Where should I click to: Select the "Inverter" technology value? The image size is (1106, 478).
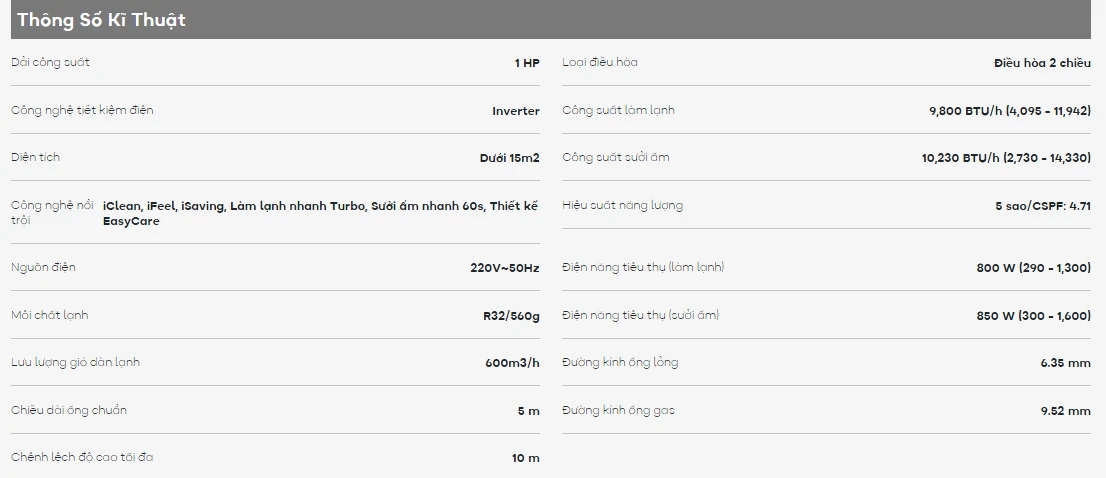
...
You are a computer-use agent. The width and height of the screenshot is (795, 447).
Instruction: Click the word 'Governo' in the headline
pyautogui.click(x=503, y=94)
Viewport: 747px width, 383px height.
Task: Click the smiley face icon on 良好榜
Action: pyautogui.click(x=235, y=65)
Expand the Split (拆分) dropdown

** EXERCISE GOAL **
Can you repeat, word for word, every line above from the one containing "You are a computer-use" down to the one containing "Expand the Split (拆分) dropdown", including both?

** THE COMPLETED TASK **
You are a computer-use agent. The width and height of the screenshot is (795, 447).
Instruction: Click the word 'Governo' in the headline
pyautogui.click(x=503, y=94)
Viewport: 747px width, 383px height.
Task: Click the smiley face icon on 良好榜
Action: pyautogui.click(x=235, y=65)
Expand the Split (拆分) dropdown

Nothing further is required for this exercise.